Certaines pistes de recherche concrètes peuvent être proposées selon les grandes lignes suivantes :

  • Combinaison des approches déterministes et stochastiques pour l’analyse régionale des extrêmes hydrologiques, afin de profiter des forces de ces deux types de modèles;

  • Combinaison des estimations de différents modèles statistiques pour améliorer la robustesse des quantiles régionaux;

  • Utilisation de toutes les sources d’information disponibles (météorologiques, historiques, par télédétection, opinions d’experts, autres informations subjectives) dans les modèles régionaux;

  • Utilisation plus formalisée du potentiel entier des copules. À titre d’exemple, l’utilisation des copules trivariées permettra de modéliser les trois composantes principales d’un hydrogramme de crue (pointe, volume et durée) ou d’un étiage (amplitude, volume et durée). Dans le cas des étiages, certaines caractéristiques telles que le volume et la durée pourraient aussi être modélisées avec une autre variables caractérisant la qualité de l’habitat aquatique telle que la température maximale de l’eau;

  • Développement accru des modèles régionaux basés sur les dépassements (Langet al., 1999);

  • Utilisation accrue des approches floues et autres méthodes statistiques pour la modélisation de l’incertitude d’estimation régionale;

  • Modélisation explicite de la corrélation spatiale entre les données des différents sites d’une région;

  • Développement d’approches objectives de quantification de l’homogénéité qui soient basées sur les données disponibles;

  • Développement des approches régionales non stationnaires qui intègrent directement l’information sur la non‑stationnarité régionale dans toutes les étapes du processus d’estimation;

  • Utilisation accrue des approches Bayésiennes (empiriques ou paramétriques) de combinaison de l’information locale et régionale;

  • Développement de l’approche QdF régionale (stationnaire et non stationnaire) pour les processus d’étiages;

  • Utilisation des approches non paramétriques (réseaux de neurones artificiels, ANFIS, ACC-ANN, ensemble‑ANN, etc.) pour la modélisation régionale des étiages;

  • Exploitation de la puissance de calcul en constante augmentation pour intégrer des approches exigeantes en temps de calcul, telles que les approches MCMC (Monte Carlo par Chaines de Markov);

  • Considération de la parcimonie dans la modélisation régionale afin d’éviter d’avoir des modèles régionaux avec un nombre de paramètres disproportionné par rapport à la quantité de données disponibles;

  • Extension de l’approche locale adoptant tous les dépassements (Ribatetet al., 2008) au cadre régional; et

  • Développement d’un langage commun pour toutes les approches et toutes les écoles travaillant sur le développement de modèles régionaux.

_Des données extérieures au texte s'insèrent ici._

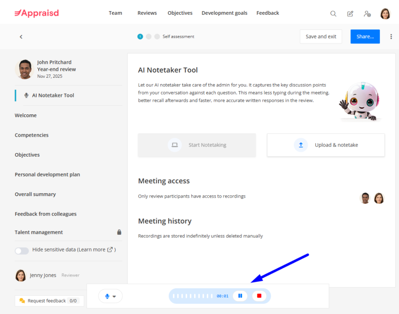Open the Objectives menu item
Viewport: 399px width, 314px height.
(180, 13)
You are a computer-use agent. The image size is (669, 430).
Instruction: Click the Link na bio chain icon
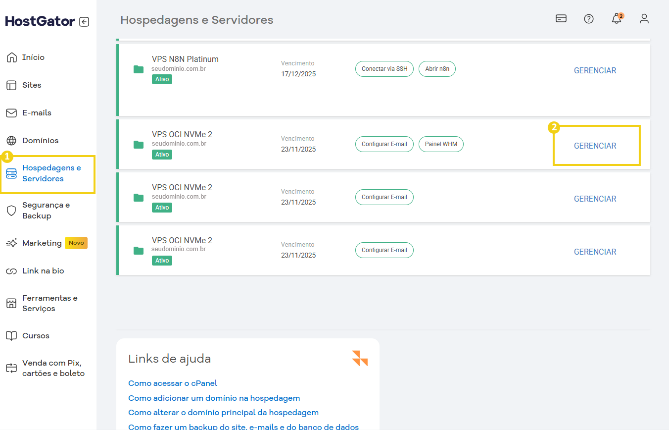click(x=10, y=270)
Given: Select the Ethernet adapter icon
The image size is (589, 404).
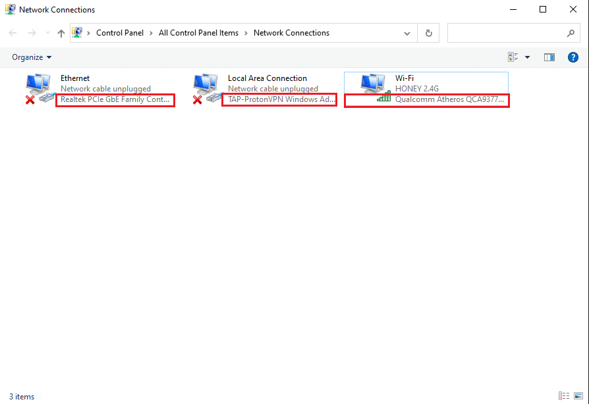Looking at the screenshot, I should coord(41,89).
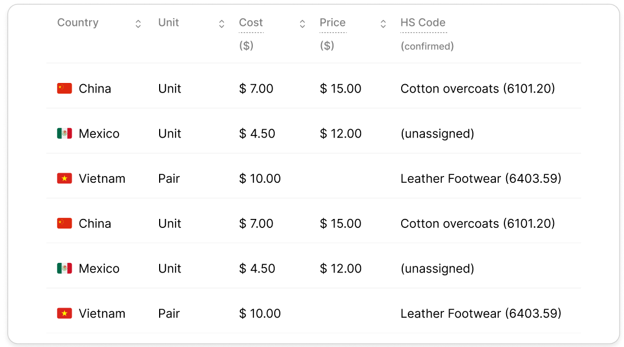This screenshot has width=624, height=347.
Task: Click the Country column header label
Action: (78, 23)
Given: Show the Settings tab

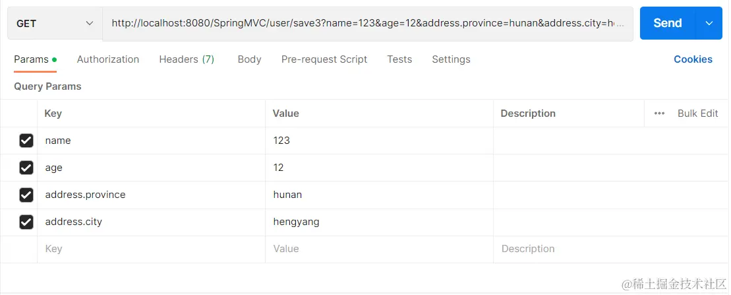Looking at the screenshot, I should pyautogui.click(x=451, y=59).
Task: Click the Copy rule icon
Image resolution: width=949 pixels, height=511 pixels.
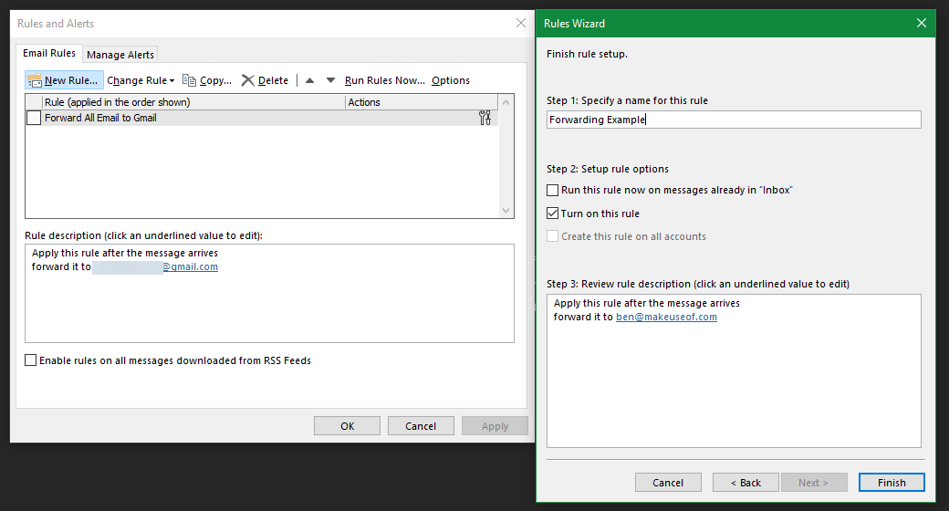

Il serait également opportun de développer un cadre général de modélisation des bassins versants qui permette de cartographier les liens entre, d’une part, les caractéristiques du terrain et les caractéristiques climatiques et, d’autre part, toutes les fonctions hydrologiques du bassin. Ces fonctions incluent la partition, le stockage et la distribution de l’écoulement de surface et souterrain. Ce cadre doit également tenir compte de l’incertitude et de la variabilité temporelle et spatiale des fonctions hydrologiques. Dans ce sens, il serait important d’établir un lien formel entre les travaux traitant de la régionalisation des événements hydrologiques extrêmes et les travaux traitant du développement d’un cadre structuré de classification des bassins hydrologiques (Collinset al., 2004; Ebel et Loague, 2006; McDonnell et Woods, 2004; McGuireet al., 2005).